§ **Task**
Give every line of the listing back, exactly as written.

§ **Provided information**
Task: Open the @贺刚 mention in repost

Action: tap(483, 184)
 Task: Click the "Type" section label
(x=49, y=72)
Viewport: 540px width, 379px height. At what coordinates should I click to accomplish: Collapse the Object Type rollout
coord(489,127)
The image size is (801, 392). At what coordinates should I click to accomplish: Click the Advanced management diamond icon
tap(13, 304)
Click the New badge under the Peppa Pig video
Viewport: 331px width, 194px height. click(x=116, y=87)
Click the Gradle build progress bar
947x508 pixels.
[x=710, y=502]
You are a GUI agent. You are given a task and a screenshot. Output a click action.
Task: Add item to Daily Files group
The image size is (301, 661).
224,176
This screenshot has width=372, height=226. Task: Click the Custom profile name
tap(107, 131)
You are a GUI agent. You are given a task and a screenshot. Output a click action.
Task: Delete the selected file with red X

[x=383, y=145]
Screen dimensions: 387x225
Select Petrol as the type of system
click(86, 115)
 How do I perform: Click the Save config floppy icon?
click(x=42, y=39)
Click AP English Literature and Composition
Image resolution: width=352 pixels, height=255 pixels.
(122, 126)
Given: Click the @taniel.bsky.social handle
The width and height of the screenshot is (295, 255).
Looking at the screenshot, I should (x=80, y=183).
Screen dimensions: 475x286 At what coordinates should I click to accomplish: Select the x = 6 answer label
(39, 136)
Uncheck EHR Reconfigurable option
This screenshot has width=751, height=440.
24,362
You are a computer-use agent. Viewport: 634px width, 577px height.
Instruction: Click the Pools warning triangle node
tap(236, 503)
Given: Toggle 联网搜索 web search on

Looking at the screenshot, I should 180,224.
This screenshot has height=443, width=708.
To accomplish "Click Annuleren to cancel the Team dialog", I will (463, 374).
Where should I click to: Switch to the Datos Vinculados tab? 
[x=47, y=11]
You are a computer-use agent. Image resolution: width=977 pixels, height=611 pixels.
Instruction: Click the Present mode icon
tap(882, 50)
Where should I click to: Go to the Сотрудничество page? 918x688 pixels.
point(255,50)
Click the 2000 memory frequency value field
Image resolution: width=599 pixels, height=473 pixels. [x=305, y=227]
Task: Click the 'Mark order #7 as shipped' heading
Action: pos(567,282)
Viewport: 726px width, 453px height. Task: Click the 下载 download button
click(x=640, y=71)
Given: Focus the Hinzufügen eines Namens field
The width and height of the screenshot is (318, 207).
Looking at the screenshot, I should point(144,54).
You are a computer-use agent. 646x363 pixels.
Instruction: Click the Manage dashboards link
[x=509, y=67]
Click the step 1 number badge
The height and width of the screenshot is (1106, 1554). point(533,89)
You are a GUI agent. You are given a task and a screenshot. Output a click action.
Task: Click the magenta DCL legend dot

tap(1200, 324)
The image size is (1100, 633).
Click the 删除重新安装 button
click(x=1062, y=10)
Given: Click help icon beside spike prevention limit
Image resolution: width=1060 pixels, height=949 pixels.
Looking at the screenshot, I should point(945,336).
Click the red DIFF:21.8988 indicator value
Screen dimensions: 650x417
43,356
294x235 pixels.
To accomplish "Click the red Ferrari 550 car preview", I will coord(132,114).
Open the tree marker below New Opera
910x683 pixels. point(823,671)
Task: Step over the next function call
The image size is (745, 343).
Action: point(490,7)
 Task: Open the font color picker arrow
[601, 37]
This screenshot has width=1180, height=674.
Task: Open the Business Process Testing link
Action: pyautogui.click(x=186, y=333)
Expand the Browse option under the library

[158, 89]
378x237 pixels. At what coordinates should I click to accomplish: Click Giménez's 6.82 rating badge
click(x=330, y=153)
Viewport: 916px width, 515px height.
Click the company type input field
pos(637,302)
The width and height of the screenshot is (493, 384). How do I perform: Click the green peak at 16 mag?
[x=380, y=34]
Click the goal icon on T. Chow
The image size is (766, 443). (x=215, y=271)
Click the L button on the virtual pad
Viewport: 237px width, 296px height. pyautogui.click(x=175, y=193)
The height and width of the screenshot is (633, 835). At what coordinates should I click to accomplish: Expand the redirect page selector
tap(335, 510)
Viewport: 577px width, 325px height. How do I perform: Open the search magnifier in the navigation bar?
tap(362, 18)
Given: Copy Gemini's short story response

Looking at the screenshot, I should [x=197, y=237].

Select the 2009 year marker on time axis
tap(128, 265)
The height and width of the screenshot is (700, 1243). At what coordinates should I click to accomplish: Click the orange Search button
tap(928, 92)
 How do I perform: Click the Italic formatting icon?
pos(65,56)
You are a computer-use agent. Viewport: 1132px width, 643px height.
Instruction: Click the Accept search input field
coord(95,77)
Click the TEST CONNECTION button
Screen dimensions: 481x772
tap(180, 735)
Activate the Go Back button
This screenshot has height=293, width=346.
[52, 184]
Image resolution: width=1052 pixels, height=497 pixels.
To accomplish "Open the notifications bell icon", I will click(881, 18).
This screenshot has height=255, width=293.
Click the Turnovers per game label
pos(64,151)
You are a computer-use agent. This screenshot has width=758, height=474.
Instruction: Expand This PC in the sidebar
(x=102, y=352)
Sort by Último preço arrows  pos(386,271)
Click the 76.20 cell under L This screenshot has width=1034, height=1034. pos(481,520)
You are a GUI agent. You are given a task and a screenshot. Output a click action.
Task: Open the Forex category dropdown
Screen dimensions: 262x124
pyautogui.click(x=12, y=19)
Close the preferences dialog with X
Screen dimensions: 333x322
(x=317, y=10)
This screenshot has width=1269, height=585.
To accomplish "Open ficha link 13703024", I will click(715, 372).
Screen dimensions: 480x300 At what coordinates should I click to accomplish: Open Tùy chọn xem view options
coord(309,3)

§ **Solution**
Task: Open the @贺刚 mention in repost

Action: tap(483, 184)
 Task: Click the "Type" section label
(x=49, y=72)
Viewport: 540px width, 379px height. At what coordinates should I click to accomplish: Collapse the Object Type rollout
coord(489,127)
The image size is (801, 392). At what coordinates should I click to accomplish: Click the Advanced management diamond icon
tap(13, 304)
Click the New badge under the Peppa Pig video
Viewport: 331px width, 194px height. click(x=116, y=87)
Click the Gradle build progress bar
947x508 pixels.
[x=710, y=502]
You are a GUI agent. You are given a task and a screenshot. Output a click action.
Task: Add item to Daily Files group
The image size is (301, 661).
224,176
This screenshot has width=372, height=226. Task: Click the Custom profile name
tap(107, 131)
You are a GUI agent. You are given a task and a screenshot. Output a click action.
Task: Delete the selected file with red X

[x=383, y=145]
Screen dimensions: 387x225
Select Petrol as the type of system
click(86, 115)
 How do I perform: Click the Save config floppy icon?
click(x=42, y=39)
Click AP English Literature and Composition
Image resolution: width=352 pixels, height=255 pixels.
(122, 126)
Given: Click the @taniel.bsky.social handle
The width and height of the screenshot is (295, 255).
Looking at the screenshot, I should (x=80, y=183).
Screen dimensions: 475x286 At what coordinates should I click to accomplish: Select the x = 6 answer label
(39, 136)
Uncheck EHR Reconfigurable option
This screenshot has width=751, height=440.
24,362
You are a computer-use agent. Viewport: 634px width, 577px height.
Instruction: Click the Pools warning triangle node
tap(236, 503)
Given: Toggle 联网搜索 web search on

Looking at the screenshot, I should 180,224.
This screenshot has height=443, width=708.
To accomplish "Click Annuleren to cancel the Team dialog", I will (463, 374).
Where should I click to: Switch to the Datos Vinculados tab? 
[x=47, y=11]
You are a computer-use agent. Image resolution: width=977 pixels, height=611 pixels.
Instruction: Click the Present mode icon
tap(882, 50)
Where should I click to: Go to the Сотрудничество page? 918x688 pixels.
point(255,50)
Click the 2000 memory frequency value field
Image resolution: width=599 pixels, height=473 pixels. [x=305, y=227]
Task: Click the 'Mark order #7 as shipped' heading
Action: pos(567,282)
Viewport: 726px width, 453px height. Task: Click the 下载 download button
click(x=640, y=71)
Given: Focus the Hinzufügen eines Namens field
The width and height of the screenshot is (318, 207).
Looking at the screenshot, I should point(144,54).
You are a computer-use agent. 646x363 pixels.
Instruction: Click the Manage dashboards link
[x=509, y=67]
Click the step 1 number badge
The height and width of the screenshot is (1106, 1554). point(533,89)
You are a GUI agent. You are given a task and a screenshot. Output a click action.
Task: Click the magenta DCL legend dot

tap(1200, 324)
The image size is (1100, 633).
Click the 删除重新安装 button
click(x=1062, y=10)
Given: Click help icon beside spike prevention limit
Image resolution: width=1060 pixels, height=949 pixels.
Looking at the screenshot, I should point(945,336).
Click the red DIFF:21.8988 indicator value
Screen dimensions: 650x417
43,356
294x235 pixels.
To accomplish "Click the red Ferrari 550 car preview", I will coord(132,114).
Open the tree marker below New Opera
910x683 pixels. point(823,671)
Task: Step over the next function call
The image size is (745, 343).
Action: point(490,7)
 Task: Open the font color picker arrow
[601, 37]
This screenshot has width=1180, height=674.
Task: Open the Business Process Testing link
Action: pyautogui.click(x=186, y=333)
Expand the Browse option under the library

[158, 89]
378x237 pixels. At what coordinates should I click to accomplish: Click Giménez's 6.82 rating badge
click(x=330, y=153)
Viewport: 916px width, 515px height.
Click the company type input field
pos(637,302)
The width and height of the screenshot is (493, 384). How do I perform: Click the green peak at 16 mag?
[x=380, y=34]
Click the goal icon on T. Chow
The image size is (766, 443). (x=215, y=271)
Click the L button on the virtual pad
Viewport: 237px width, 296px height. pyautogui.click(x=175, y=193)
The height and width of the screenshot is (633, 835). At what coordinates should I click to accomplish: Expand the redirect page selector
tap(335, 510)
Viewport: 577px width, 325px height. How do I perform: Open the search magnifier in the navigation bar?
tap(362, 18)
Given: Copy Gemini's short story response

Looking at the screenshot, I should [x=197, y=237].

Select the 2009 year marker on time axis
tap(128, 265)
The height and width of the screenshot is (700, 1243). At what coordinates should I click to accomplish: Click the orange Search button
tap(928, 92)
 How do I perform: Click the Italic formatting icon?
pos(65,56)
You are a computer-use agent. Viewport: 1132px width, 643px height.
Instruction: Click the Accept search input field
coord(95,77)
Click the TEST CONNECTION button
Screen dimensions: 481x772
tap(180, 735)
Activate the Go Back button
This screenshot has height=293, width=346.
[52, 184]
Image resolution: width=1052 pixels, height=497 pixels.
To accomplish "Open the notifications bell icon", I will click(881, 18).
This screenshot has height=255, width=293.
Click the Turnovers per game label
pos(64,151)
You are a computer-use agent. This screenshot has width=758, height=474.
Instruction: Expand This PC in the sidebar
(x=102, y=352)
Sort by Último preço arrows  pos(386,271)
Click the 76.20 cell under L This screenshot has width=1034, height=1034. pos(481,520)
You are a GUI agent. You are given a task and a screenshot. Output a click action.
Task: Open the Forex category dropdown
Screen dimensions: 262x124
pyautogui.click(x=12, y=19)
Close the preferences dialog with X
Screen dimensions: 333x322
(x=317, y=10)
This screenshot has width=1269, height=585.
To accomplish "Open ficha link 13703024", I will click(715, 372).
Screen dimensions: 480x300 At what coordinates should I click to accomplish: Open Tùy chọn xem view options
coord(309,3)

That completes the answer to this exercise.